[PAGE EXTRACT]
<<<<

The travellers are separated as they cross through the barrier, but each discovers that history can be rewritten…

Without repeating myself too much from my review of the first story, Marc Platt’s terrific tale once again shows that Timeslip is a perfect addition to the Big Finish canon. Rather than reboot the idea – as was done successfully with The Prisoner and Adam Adamant Lives – this has gone the route of The Tomorrow People or The Omega Factor, picking up the stories and the characters and moving them on. Spencer Banks and Cheryl Burfield now feel quite at home again playing Simon and Liz, and they’ve got a worthy adversary in Sarah Sutton’s Charlotte Trent who’s only playing one version of the character this time around – but one with multiple facets. Orlando Gibbs’ Neil and Amanda Shodeko’s Jade both return, with a lot of new challenges thrown at actors and characters.

Platt repeatedly pulls the rug out from under the listener, confounding expectations both of those who only know the show through the earlier audio, and those of us who remember it from rather too many decades ago. Things that we’ve been led to believe – and which the characters themselves believe – are fixed rules of the game turn out to be nothing of the sort; people who we’d expect to jump left go right. And as for the barrier itself – things are not behaving properly.

>>>>

[YOUR TASKS]
**A.** In the Timeslip review, which actor plays Charlotte Trent?
**B.** List every actor named in the Timeslip review.
**C.** Continue the Timeslip review, picking up after its final sentence.

[DATA LINES]
<<<<

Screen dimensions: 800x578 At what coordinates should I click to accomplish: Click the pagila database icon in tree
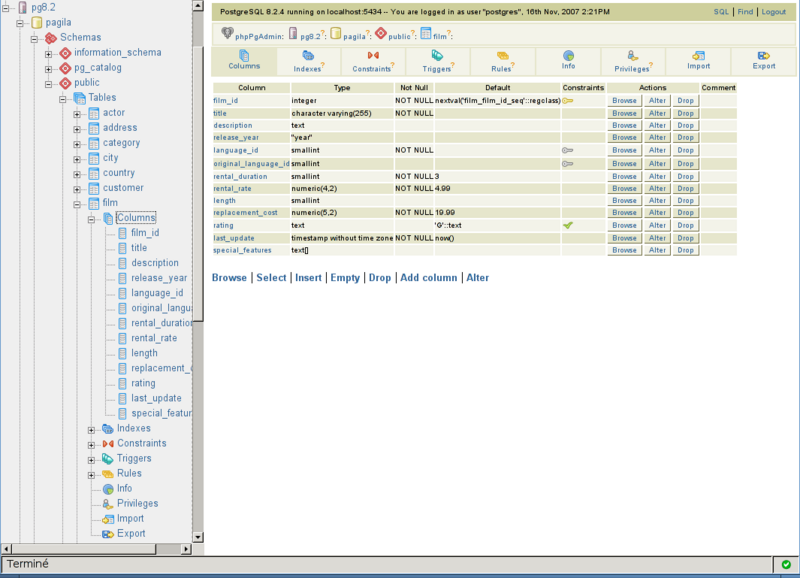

>>>>
<<<<

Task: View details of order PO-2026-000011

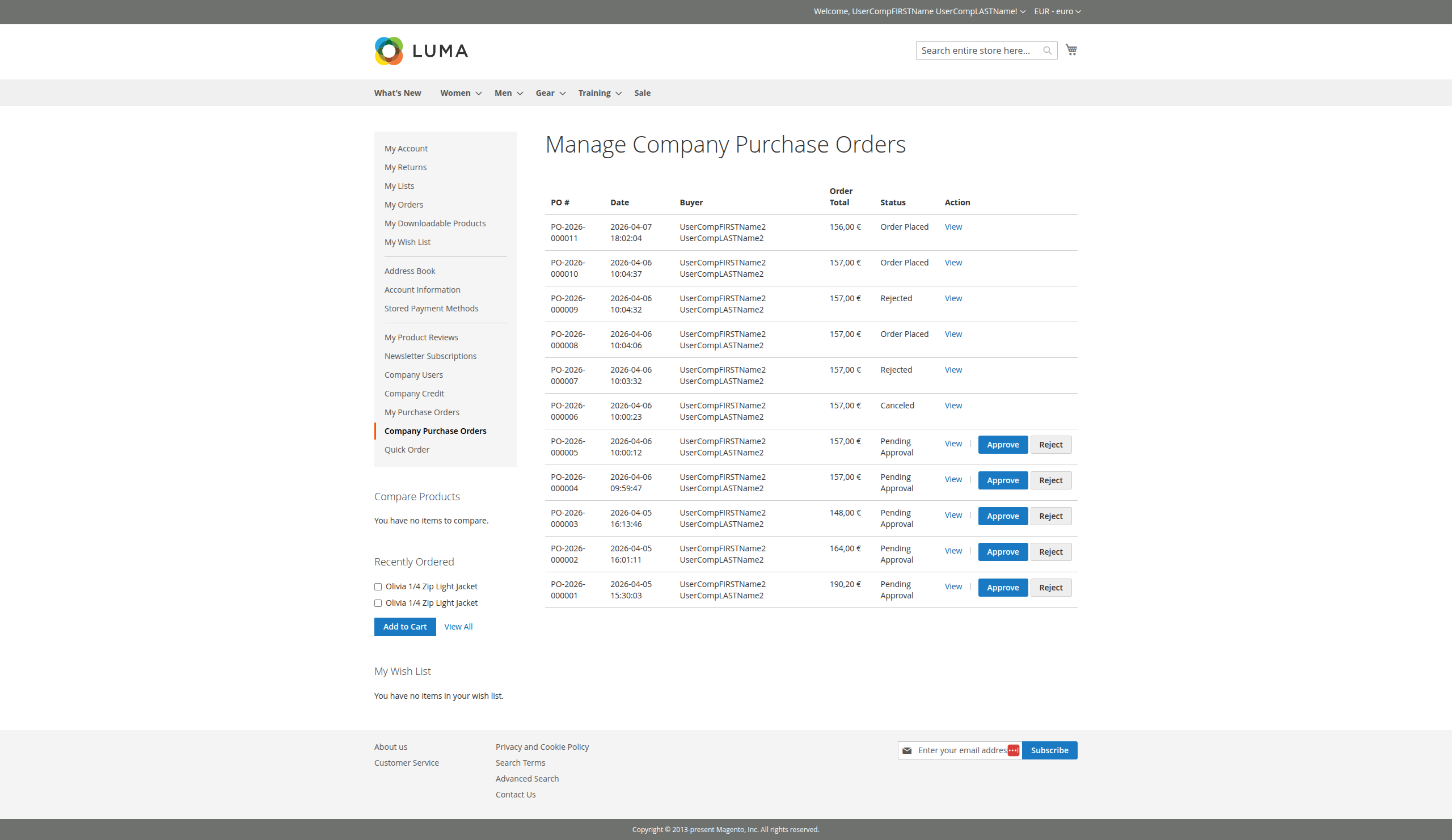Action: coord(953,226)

>>>>

[SET OF ANSWERS]
**A.** Sarah Sutton

**B.** Spencer Banks, Cheryl Burfield, Sarah Sutton, Orlando Gibbs, Amanda Shodeko

**C.**
There’s a very vivid picture painted of the world that our heroes (and antagonist) arrive in, but Platt very carefully doesn’t provide all the answers (for reasons that become clearer as the final part unfolds), although one mystery does get tidied up a little too neatly. (Well, it seems to be – as with recent revelations on the Doctor Who TV show, there are multiple ways of retconning it if needs be.) The society reflects many elements of post-War Britain, but with nastier twists.

Helen Goldwyn’s direction reflects the slightly different nature of this story – Platt incorporates some surreal moments, as well as cliffhangers that don’t necessarily work around a character being in immediate physical peril – and Jamie Robertson’s score and sound design bring the period to life. There’s strong work from the supporting cast, most playing multiple roles (in at least one case, I hadn’t realised they were the same actor until checking the cast list just now), and hopefully some will return, albeit perhaps as different versions.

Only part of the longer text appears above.